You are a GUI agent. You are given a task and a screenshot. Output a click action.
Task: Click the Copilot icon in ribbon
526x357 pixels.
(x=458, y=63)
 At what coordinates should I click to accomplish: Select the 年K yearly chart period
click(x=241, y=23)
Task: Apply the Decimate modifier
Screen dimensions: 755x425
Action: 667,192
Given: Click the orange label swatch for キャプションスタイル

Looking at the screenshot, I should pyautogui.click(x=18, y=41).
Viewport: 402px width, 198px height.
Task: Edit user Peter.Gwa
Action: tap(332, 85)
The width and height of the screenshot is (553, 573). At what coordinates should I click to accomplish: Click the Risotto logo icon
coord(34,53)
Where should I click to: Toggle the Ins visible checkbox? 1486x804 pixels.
———
Directions
Return all of the entries exactly as written.

Output for this exercise
You are a GUI agent. You are given a task and a screenshot. Output a click action.
Task: Click the Copilot icon in ribbon
526x357 pixels.
(x=458, y=63)
 At what coordinates should I click to accomplish: Select the 年K yearly chart period
click(x=241, y=23)
Task: Apply the Decimate modifier
Screen dimensions: 755x425
Action: 667,192
Given: Click the orange label swatch for キャプションスタイル

Looking at the screenshot, I should pyautogui.click(x=18, y=41).
Viewport: 402px width, 198px height.
Task: Edit user Peter.Gwa
Action: tap(332, 85)
The width and height of the screenshot is (553, 573). At what coordinates should I click to accomplish: Click the Risotto logo icon
coord(34,53)
Where should I click to: Toggle the Ins visible checkbox? 1486x804 pixels.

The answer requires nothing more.